LumpySpacedPrincess · 17/02/2016 12:17

That's right Soup, men have it so hard, poor things. Smile

LineyReborn · 17/02/2016 12:18

I agree that academia is one of the heartlands of the mansplaining phenomenon. I'm part of the advisory committee to an annual conference and a few years ago we had to come down really hard on this, particularly in the 'discussion' sections after papers by female academics have been delivered.

It means the Chair / Discussant has to be really on the ball. No-one wants to hear a man in the audience, no matter how eminent, pontificate on what he thinks of the person's choice of the subject under discussion. What's wanted are questions that allow the person to expand on and defend their argument.

And yes, it does through observation look gendered.

I do notice it here on MN as well, much more than I did a couple of years ago.

shovetheholly · 17/02/2016 12:21

Yeah, stop bringing in evidence and shit like that, Jeanne. Jeez, can't a person just air a completely unfounded opinion based on absolutely nothing without being called out on it? Grin

Gender plays no role in society any more. That's why rape happens equally to men and women, why they earn the same for the same work, why equal numbers of men and women die from DV each year, and why we have such equal representation at the higher levels of the judiciary and politics, and why there's no such thing as men claiming an unearned and privileged access to positions of intellectual and institutional authority from which to speak.

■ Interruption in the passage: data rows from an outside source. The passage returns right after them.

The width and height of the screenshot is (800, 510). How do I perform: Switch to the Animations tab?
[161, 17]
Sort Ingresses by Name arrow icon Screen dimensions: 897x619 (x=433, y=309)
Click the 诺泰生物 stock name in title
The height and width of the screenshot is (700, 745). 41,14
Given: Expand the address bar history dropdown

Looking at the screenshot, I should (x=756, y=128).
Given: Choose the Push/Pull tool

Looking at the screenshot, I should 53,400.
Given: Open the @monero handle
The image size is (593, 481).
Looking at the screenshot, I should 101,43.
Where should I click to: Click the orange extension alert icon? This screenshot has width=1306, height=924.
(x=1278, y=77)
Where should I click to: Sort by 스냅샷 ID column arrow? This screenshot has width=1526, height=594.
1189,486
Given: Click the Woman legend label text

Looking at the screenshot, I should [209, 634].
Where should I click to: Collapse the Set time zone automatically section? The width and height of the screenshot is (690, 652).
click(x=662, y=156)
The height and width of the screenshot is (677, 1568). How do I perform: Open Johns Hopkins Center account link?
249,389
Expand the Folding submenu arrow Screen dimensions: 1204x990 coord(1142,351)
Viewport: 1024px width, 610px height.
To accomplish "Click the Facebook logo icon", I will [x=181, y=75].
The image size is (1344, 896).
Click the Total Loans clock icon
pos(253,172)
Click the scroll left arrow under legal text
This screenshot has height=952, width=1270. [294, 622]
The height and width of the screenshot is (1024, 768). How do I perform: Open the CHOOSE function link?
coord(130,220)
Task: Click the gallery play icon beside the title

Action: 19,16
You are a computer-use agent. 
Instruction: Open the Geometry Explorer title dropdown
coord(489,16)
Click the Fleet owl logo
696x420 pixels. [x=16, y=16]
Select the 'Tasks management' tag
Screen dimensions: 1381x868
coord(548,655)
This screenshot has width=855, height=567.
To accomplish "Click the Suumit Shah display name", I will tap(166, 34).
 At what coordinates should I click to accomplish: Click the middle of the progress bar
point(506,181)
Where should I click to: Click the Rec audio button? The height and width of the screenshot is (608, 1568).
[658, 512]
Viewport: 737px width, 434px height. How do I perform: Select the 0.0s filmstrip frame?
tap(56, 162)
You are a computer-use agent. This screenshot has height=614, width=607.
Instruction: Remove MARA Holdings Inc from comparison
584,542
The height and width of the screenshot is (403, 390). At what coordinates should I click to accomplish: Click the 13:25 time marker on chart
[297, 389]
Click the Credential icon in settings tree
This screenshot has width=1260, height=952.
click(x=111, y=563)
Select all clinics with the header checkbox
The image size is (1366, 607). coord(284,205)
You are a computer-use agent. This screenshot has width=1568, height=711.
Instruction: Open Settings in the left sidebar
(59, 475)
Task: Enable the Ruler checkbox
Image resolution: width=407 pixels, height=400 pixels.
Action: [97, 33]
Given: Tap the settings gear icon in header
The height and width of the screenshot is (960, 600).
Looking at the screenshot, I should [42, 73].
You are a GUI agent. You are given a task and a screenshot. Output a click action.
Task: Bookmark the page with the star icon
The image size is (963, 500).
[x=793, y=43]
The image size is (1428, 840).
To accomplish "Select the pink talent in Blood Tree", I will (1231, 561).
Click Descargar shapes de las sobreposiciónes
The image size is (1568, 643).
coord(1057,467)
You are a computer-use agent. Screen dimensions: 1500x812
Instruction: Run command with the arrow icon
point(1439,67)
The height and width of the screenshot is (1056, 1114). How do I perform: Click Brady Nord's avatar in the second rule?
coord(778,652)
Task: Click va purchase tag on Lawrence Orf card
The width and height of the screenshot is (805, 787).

WorraLiberty · 17/02/2016 12:21

Jeanne, posting a shit ton of research on a thread where people are chatting, then basically patting them on the head and telling them to go away and read it, is no different to mansplaining really is it?

So if you happen to be female, you've proved that it's not gender specific.

But carry on with your sarcasm, as it's a tad more entertaining than expecting people to leave a thread and plough through a ton of research.

limitedperiodonly · 17/02/2016 12:21

My BIL mansplained childbirth to me. Neither of us had done it but he'd seen my sister do it.

manicinsomniac · 17/02/2016 12:28

Oh. I thought mansplaining meant having to explain things to men in words of one syllable! I mean, I knew it was offensive but I had it the wrong way around.

Maybe it's something that comes from both sexes around things which are stereotypically associated with that sex - so a woman might 'mansplain' to a man over things to do with parenting or the home and a man might 'mansplain' to a woman over things associated with business or technology.

Really wrong either way as it serves to validate the stereotypes but I don't think you can pin it down to one sex doing it only.